Some of Benito's ships have been lost at sea, and when the time comes for his friend's marriage, he cannot defray the costs. Knowing that other of his ships are sure to return in time, he borrows money for him of the Jew of Mestri, giving him a bond for the sum at a month's date. Giannetto reluctantly agrees to this; the forfeit in the bond is a pound of flesh from the defaulter; Benito is confident that he can pay the money in time, Mordecai hopes this will be an opportunity for taking revenge for the loss of his daughter.

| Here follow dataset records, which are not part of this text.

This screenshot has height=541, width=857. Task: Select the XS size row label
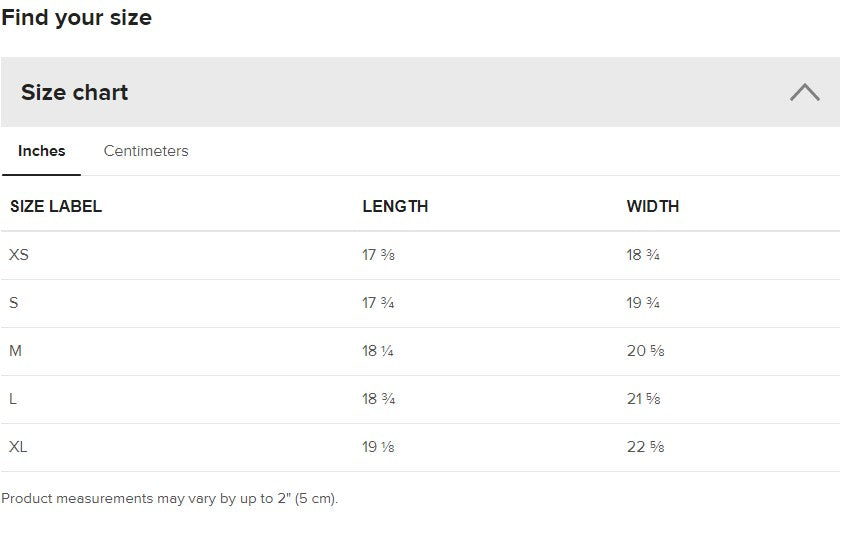19,255
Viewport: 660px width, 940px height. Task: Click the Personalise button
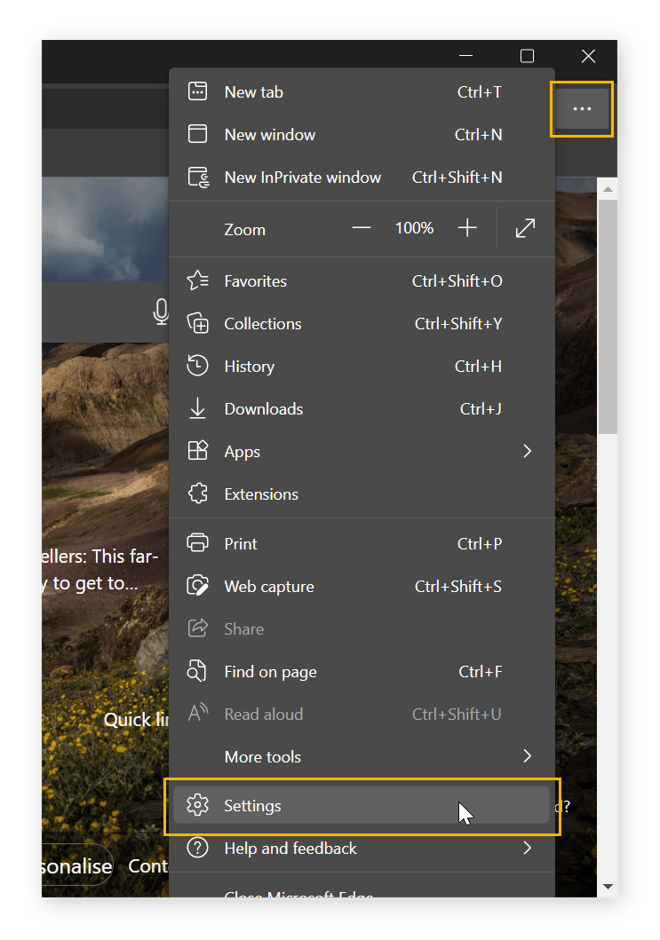point(71,866)
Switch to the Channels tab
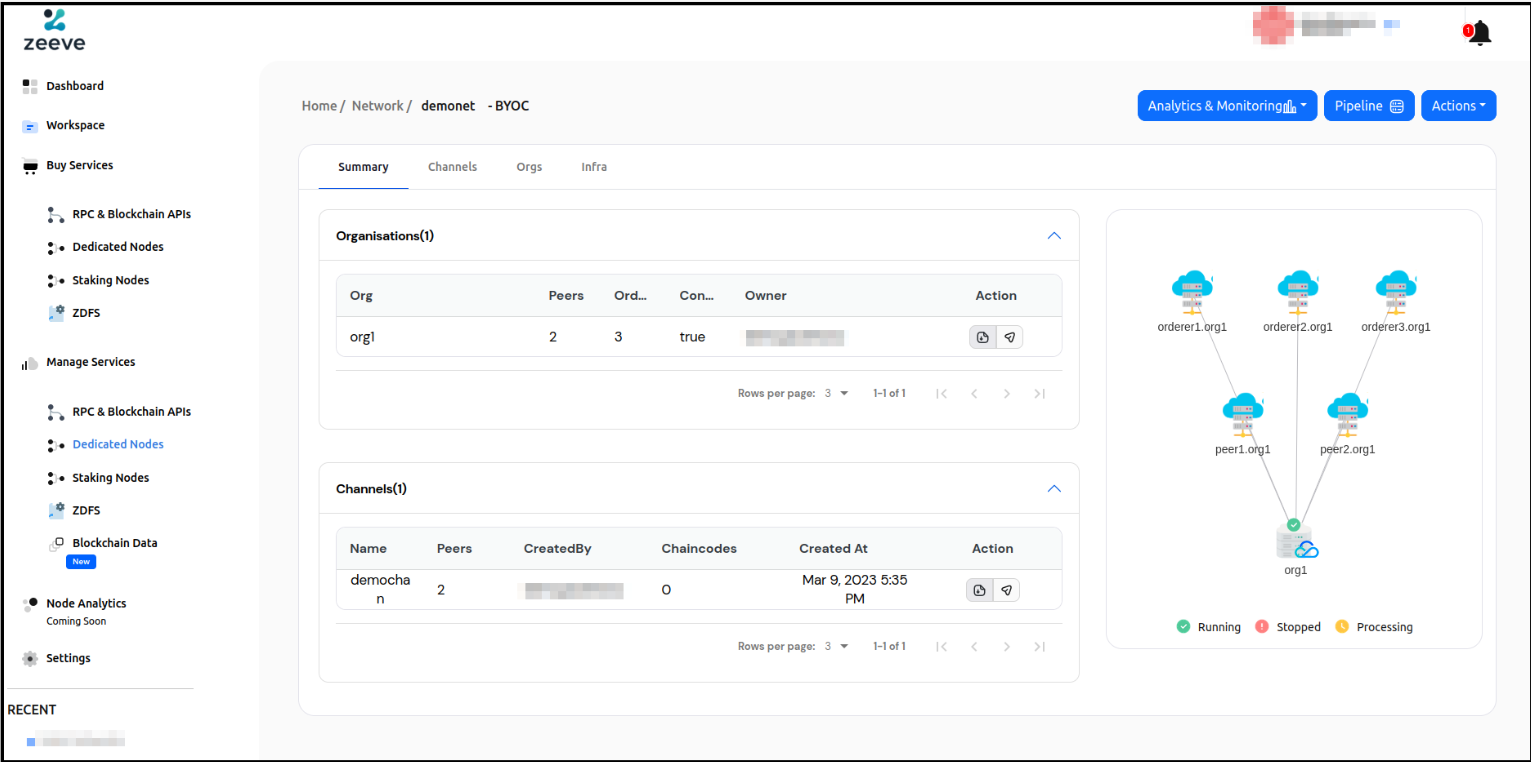This screenshot has height=762, width=1531. 452,167
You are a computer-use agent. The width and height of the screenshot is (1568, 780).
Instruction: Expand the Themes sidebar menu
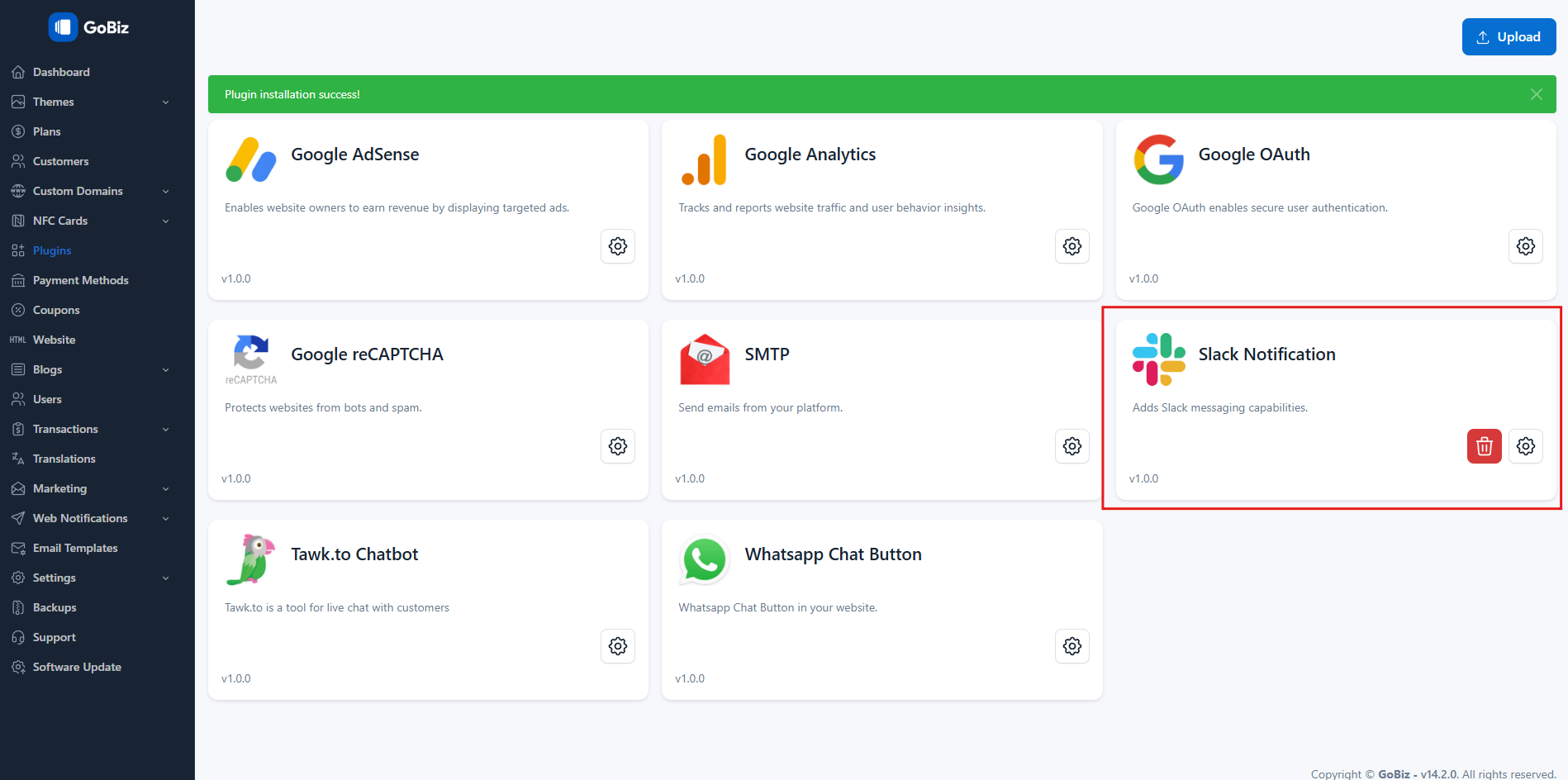click(x=89, y=102)
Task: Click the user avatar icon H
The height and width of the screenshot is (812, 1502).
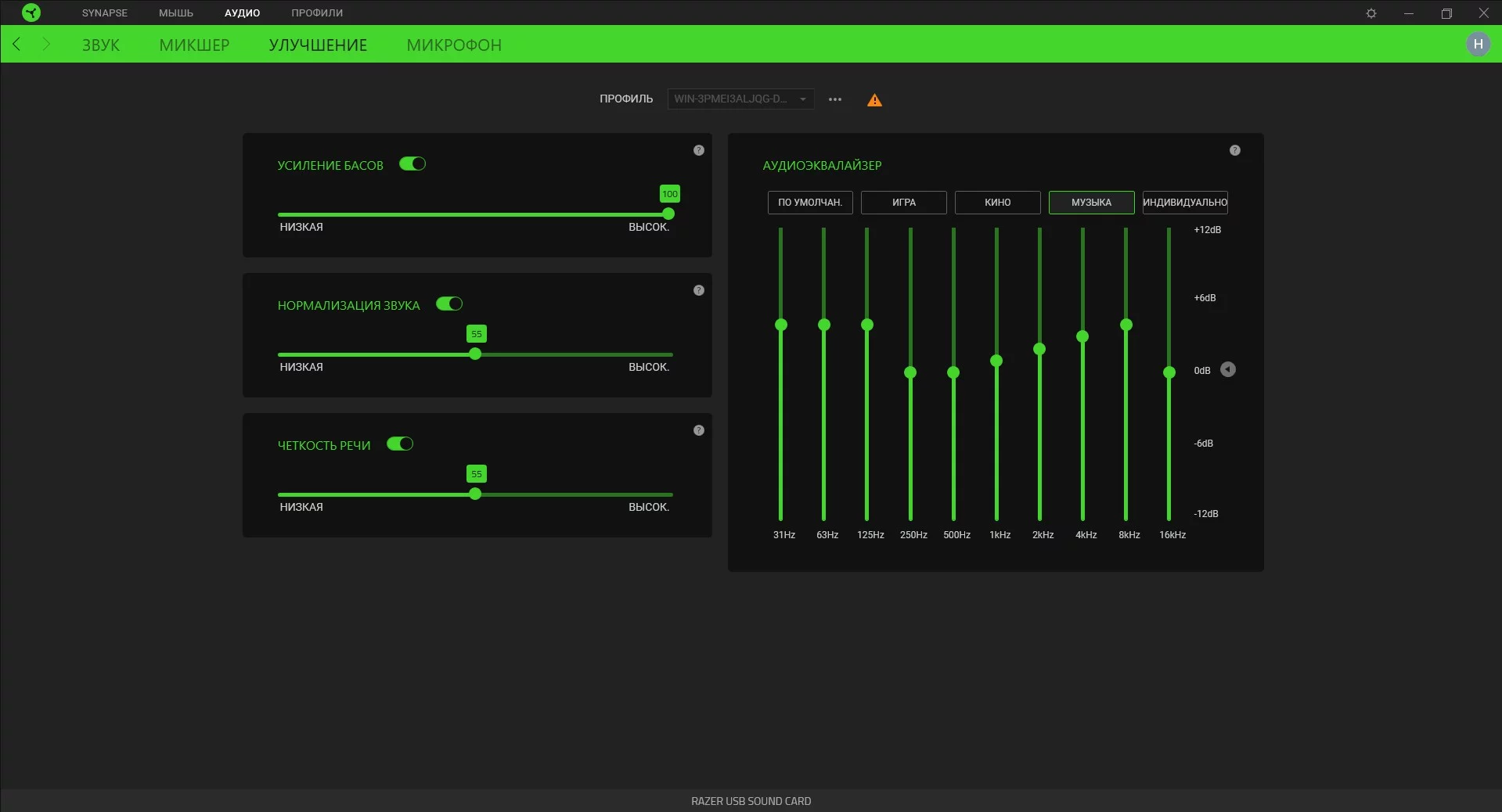Action: [x=1478, y=44]
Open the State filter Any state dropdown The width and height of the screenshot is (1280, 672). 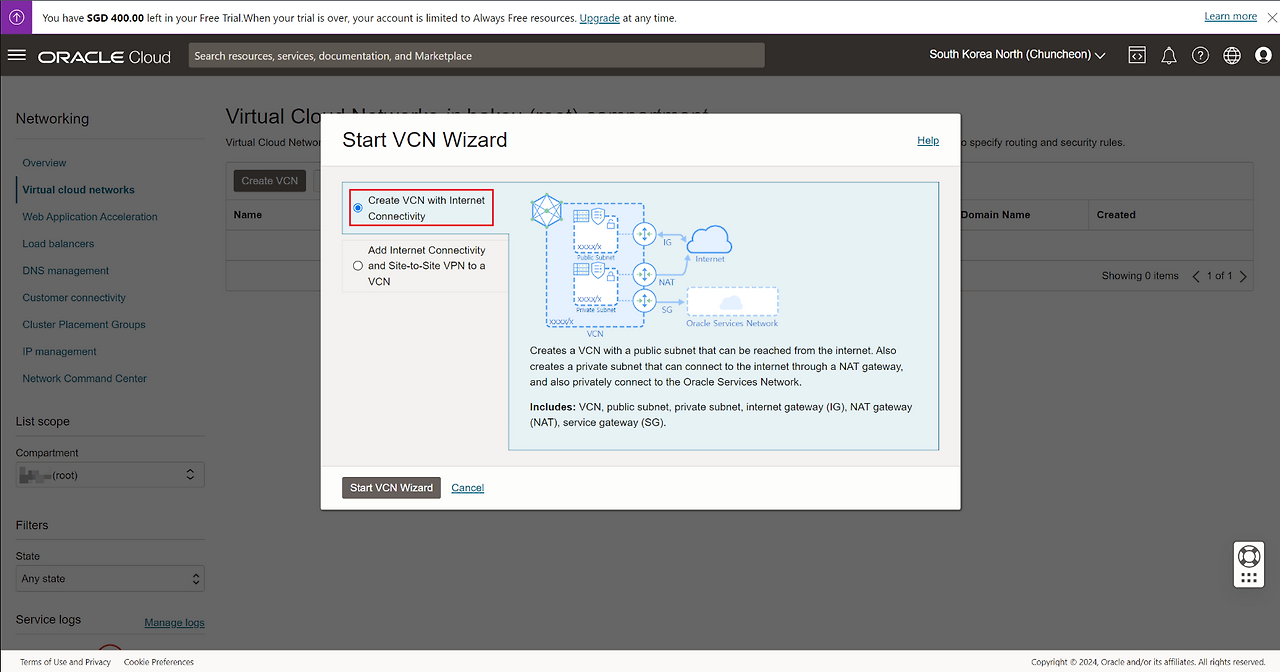(x=110, y=579)
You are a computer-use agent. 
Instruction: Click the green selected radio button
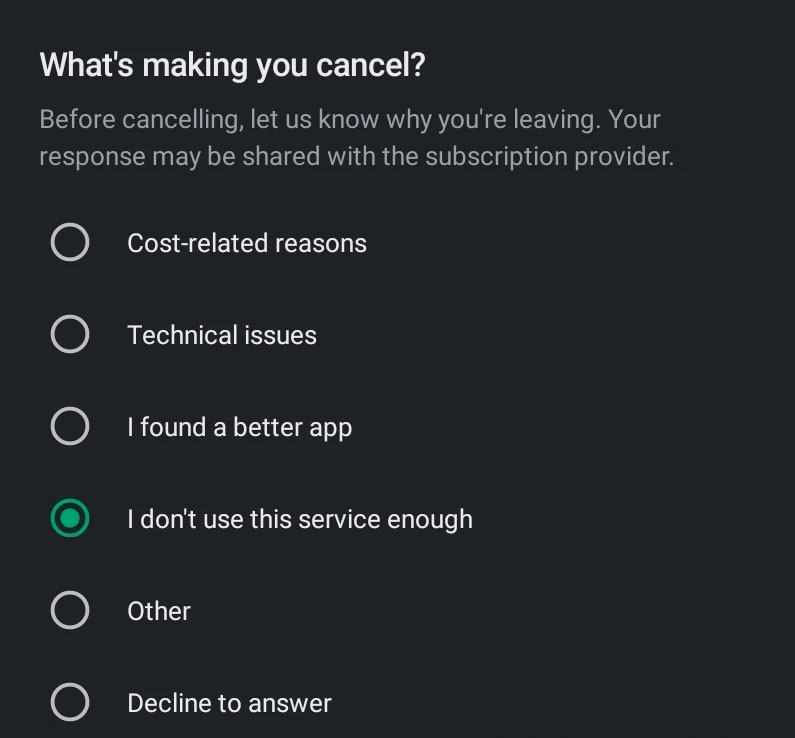(x=70, y=519)

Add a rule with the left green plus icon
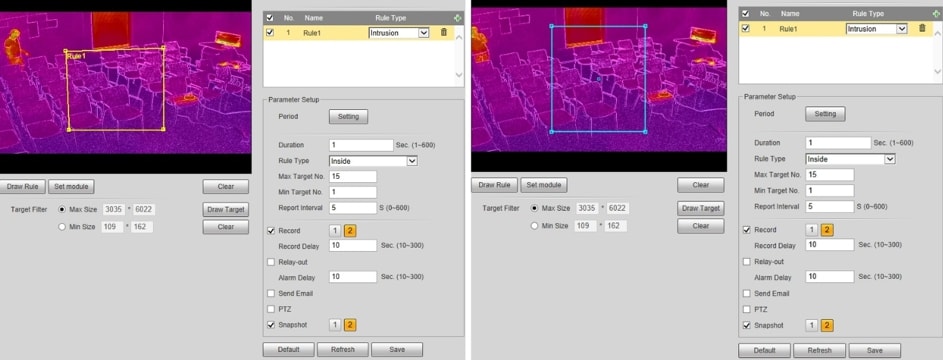click(459, 19)
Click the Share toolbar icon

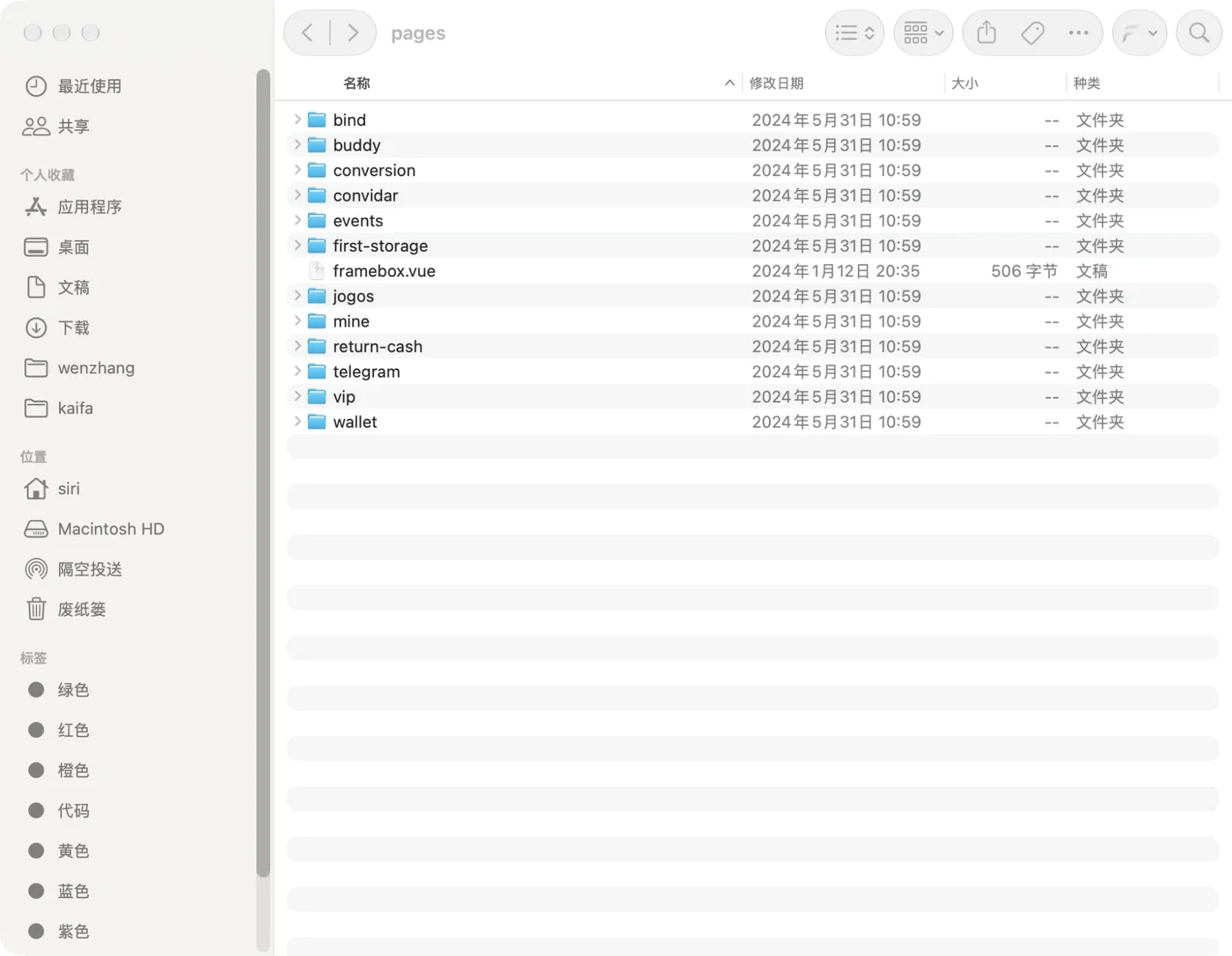[x=986, y=33]
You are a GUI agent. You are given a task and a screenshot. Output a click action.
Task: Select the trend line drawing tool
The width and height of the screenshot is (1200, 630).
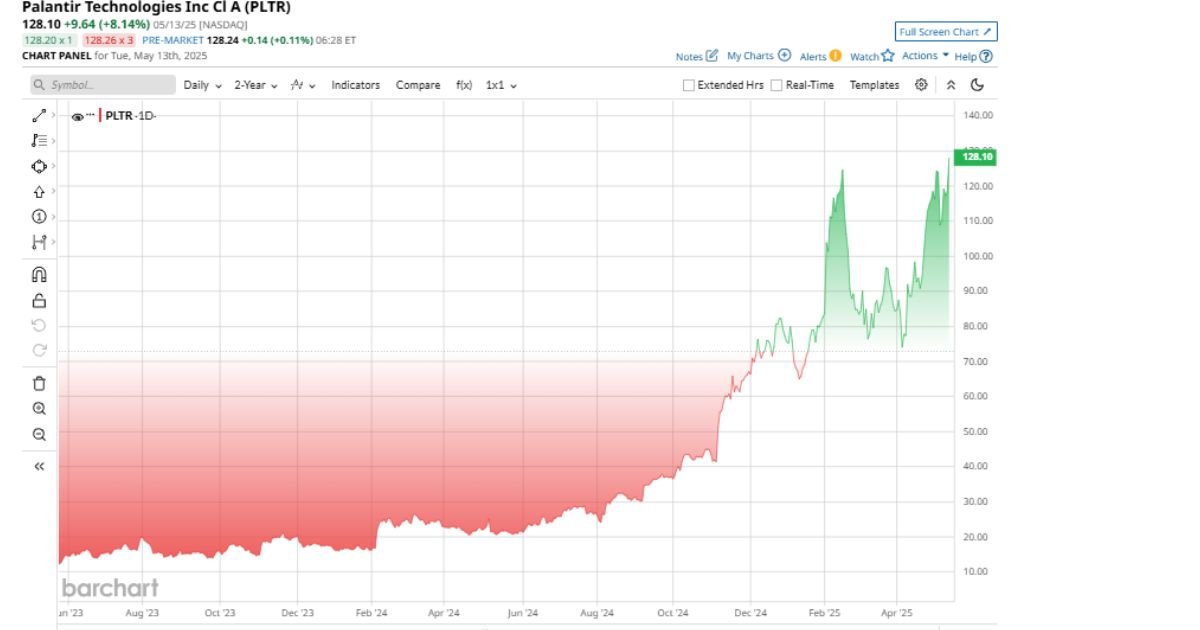click(x=39, y=116)
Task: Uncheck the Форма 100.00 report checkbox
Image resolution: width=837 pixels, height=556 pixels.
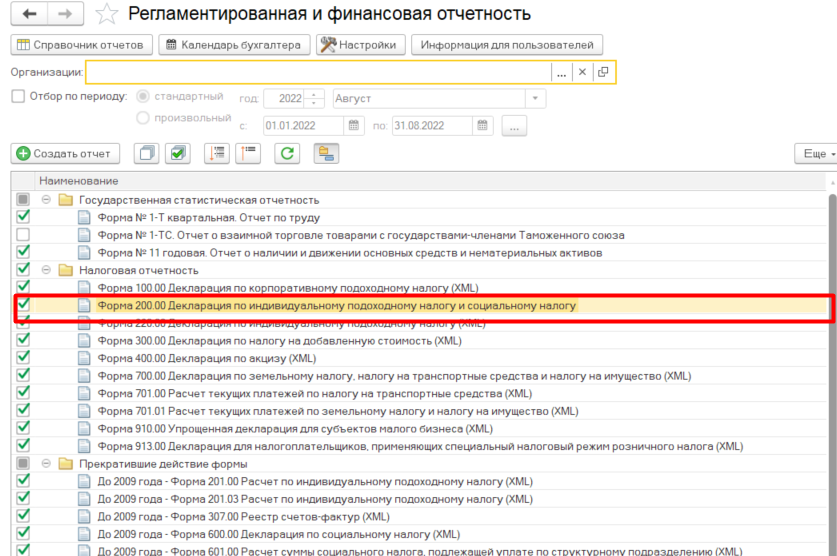Action: (x=23, y=287)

The time comes for the bond to expire, and news arrived that the rest of Benito's ships have been destroyed. Rejoicing, Mordecai hauls him before the court, demanding his stipulated forfeit. Giannetto, telling Beatrice of his friend's danger, receives thrice the sum from her coffers and attempts to redeem the bond, but Mordecai is obdurate – the date is past. Beatrice then disguises herself as a Doctor of Law and comes to the court; initially agreeing to the Jew's demands, when he prepares his knife to the breast of Benito she halts him, reminding him that is he is not utterly exact in the flesh he removes - one pound - his life will be forfeit. Sensing this as an impossibility he desists, and the bond is annulled. Benito offers the fair Doctor payment for her services, but she refuses, desiring only as a courtesy a ring of Giannetto - the same she had herself given him, bidding him keep it always; he reluctantly gives it up. Returning home, she chides him with his want of faith at losing her gift, before revealing her deception. The lovers reunite, Lorenzo marries Rachela and Giannetto Beatrice. Old Mordecai is left alone and desolate.